Vascular smooth muscle cells grown on Matrigel. A model of the contractile phenotype with decreased activation of mitogen-activated protein kinase.

Abstract

Vascular smooth muscle cells have been shown to exist in two phenotypic states which have been designated proliferative and contractile. The properties of rat aortic vascular smooth muscle cells grown on Matrigel were compared with cells grown on untreated plastic culture dishes. Cells grown on Matrigel manifested at least four important properties characteristic of the contractile phenotype as compared with cells grown on plastic.
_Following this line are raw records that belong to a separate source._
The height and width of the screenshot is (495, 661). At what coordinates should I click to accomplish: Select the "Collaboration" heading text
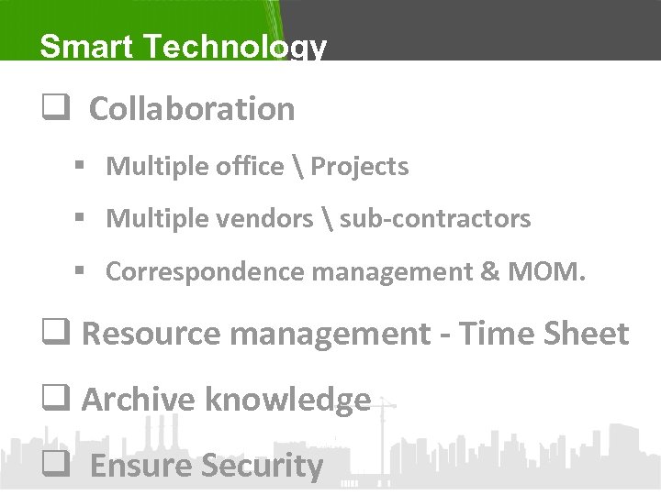point(192,109)
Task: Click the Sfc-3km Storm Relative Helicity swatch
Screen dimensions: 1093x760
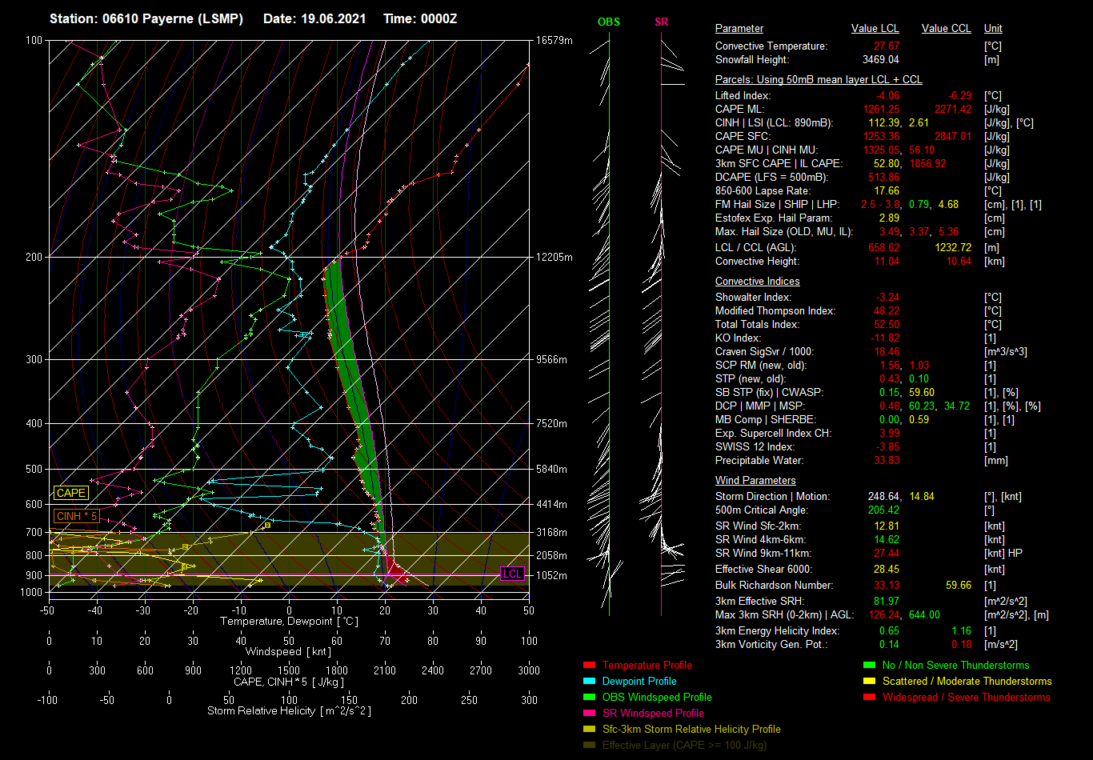Action: pyautogui.click(x=590, y=729)
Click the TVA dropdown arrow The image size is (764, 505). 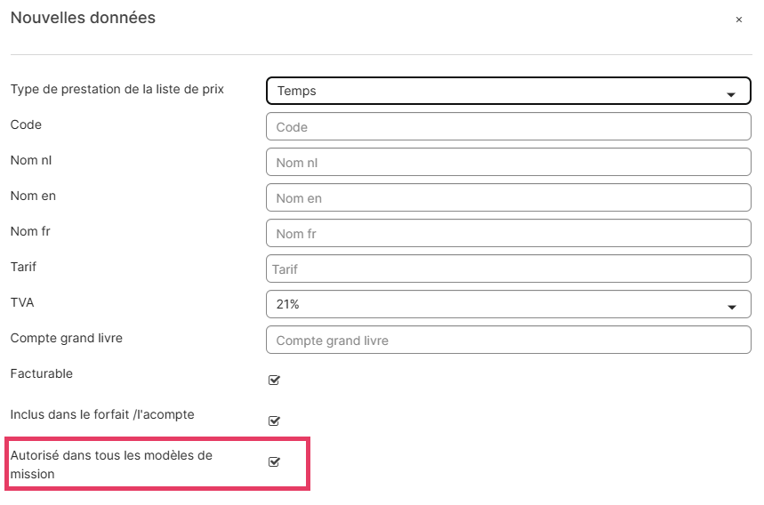(731, 307)
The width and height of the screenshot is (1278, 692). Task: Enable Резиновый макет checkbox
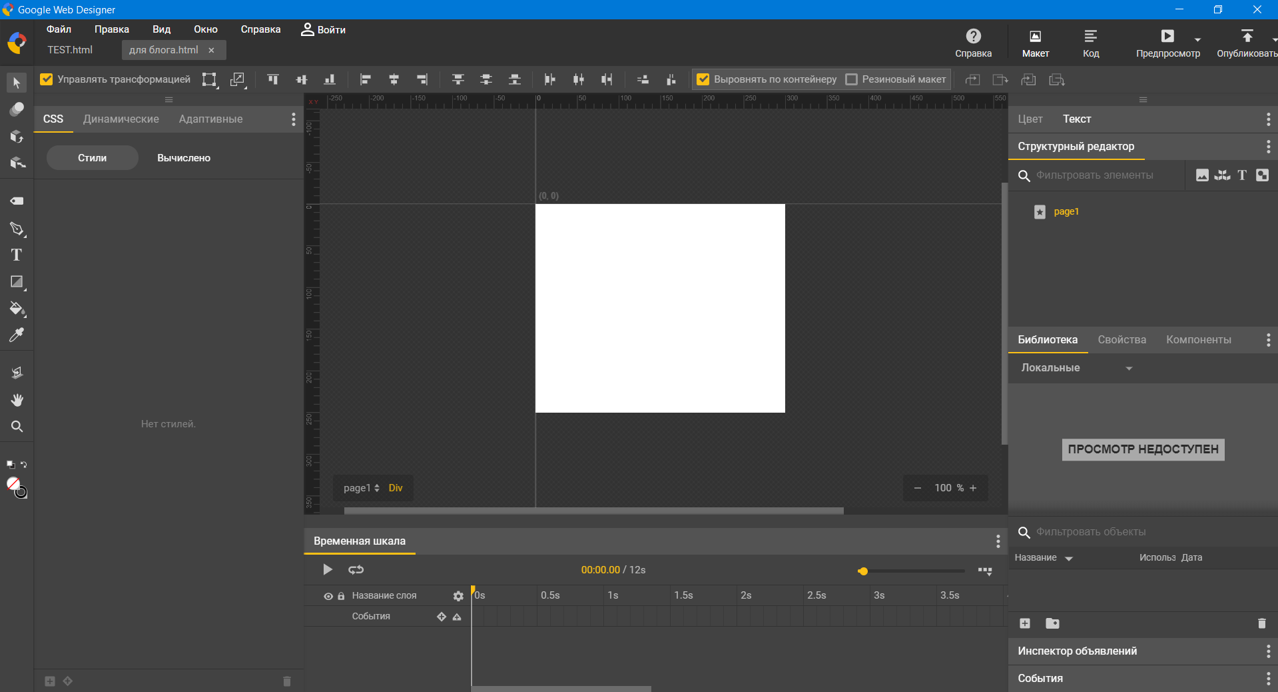851,79
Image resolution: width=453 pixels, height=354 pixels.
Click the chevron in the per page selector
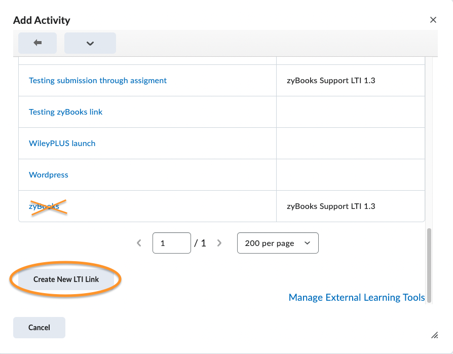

The cells grown on Matrigel had altered morphology similar to in vivo studies of contractile vascular smooth muscle. The cells had a low proliferative index, showed enhanced levels of the smooth muscle isoform of alpha-actin, and had an enhanced contractile response to the vasoconstrictor arginine vasopressin. All of these changes were maintained through at least five passages and could be reversed by replating cells grown on Matrigel back to uncoated plastic dishes. Changes in post-receptor signaling pathways which could account for the altered physiologic responses of the cells were investigated. Cells grown on Matrigel showed no alterations in agonist-induced mobilization of intracellular Ca2+ or agonist-stimulated cAMP levels. However, stimulation of mitogen-activated protein kinase (MAP kinase) by both vasoconstrictors and growth factors was inhibited by 50% in cells grown on Matrigel as compared with plastic. This decrease in agonist-induced MAP kinase was associated with a decrease in the levels of both p42 and p44 MAP kinase protein and a decrease in tyrosine phosphorylation of both isoforms in cells grown on Matrigel. Alterations in MAP kinase activation can account at least in part for the observed physiologic responses of contractile vascular smooth muscle. Growth of vascular smooth muscle cells on Matrigel represents a useful model to examine phenotypic-dependent alterations in post-receptor signaling.